"""
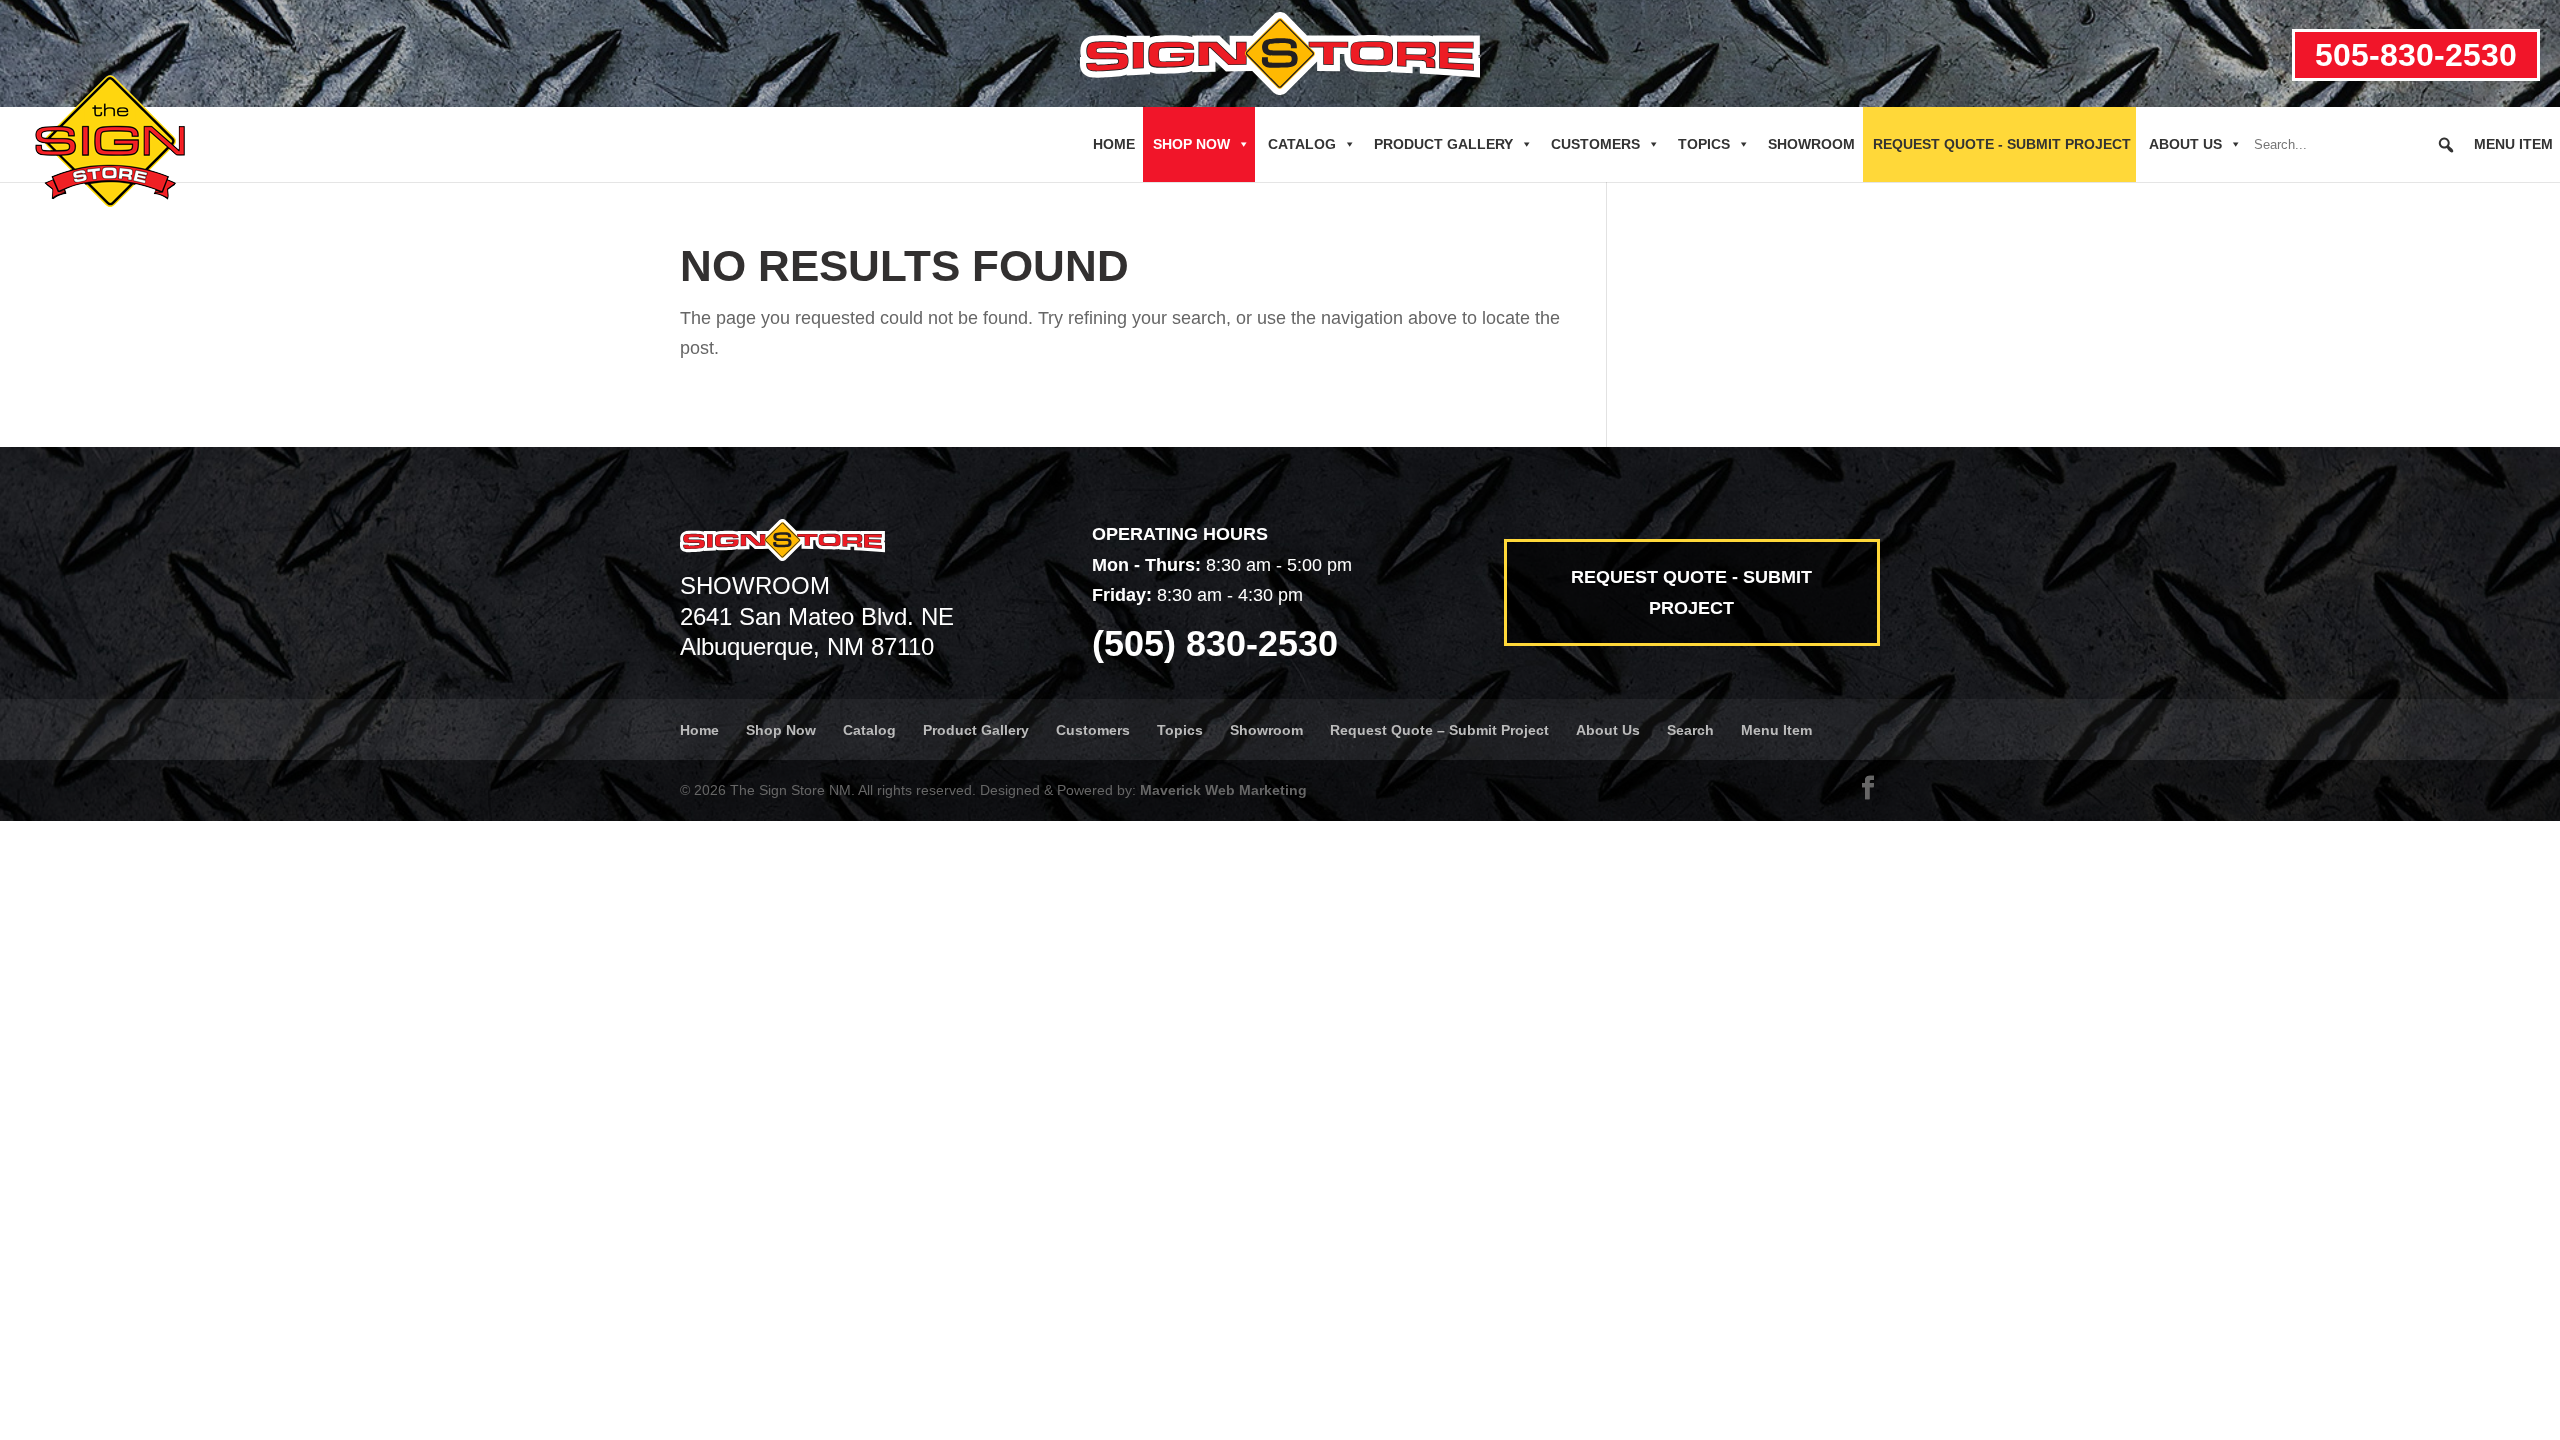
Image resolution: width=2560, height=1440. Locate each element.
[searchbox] (2355, 145)
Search (1690, 730)
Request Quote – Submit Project (1439, 730)
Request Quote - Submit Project (2002, 144)
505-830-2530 (2416, 55)
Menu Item (2513, 144)
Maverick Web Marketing (1223, 790)
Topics (1704, 144)
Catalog (1302, 144)
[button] (2446, 145)
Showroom (1811, 144)
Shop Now (1191, 144)
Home (1114, 144)
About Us (2185, 144)
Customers (1595, 144)
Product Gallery (1443, 144)
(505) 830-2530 (1215, 643)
"""
From the line containing "Request Quote – Submit Project (1439, 730)" down to the last line of the records above, print every line exactly, with both ends kept.

Request Quote – Submit Project (1439, 730)
Request Quote - Submit Project (2002, 144)
505-830-2530 (2416, 55)
Menu Item (2513, 144)
Maverick Web Marketing (1223, 790)
Topics (1704, 144)
Catalog (1302, 144)
[button] (2446, 145)
Showroom (1811, 144)
Shop Now (1191, 144)
Home (1114, 144)
About Us (2185, 144)
Customers (1595, 144)
Product Gallery (1443, 144)
(505) 830-2530 (1215, 643)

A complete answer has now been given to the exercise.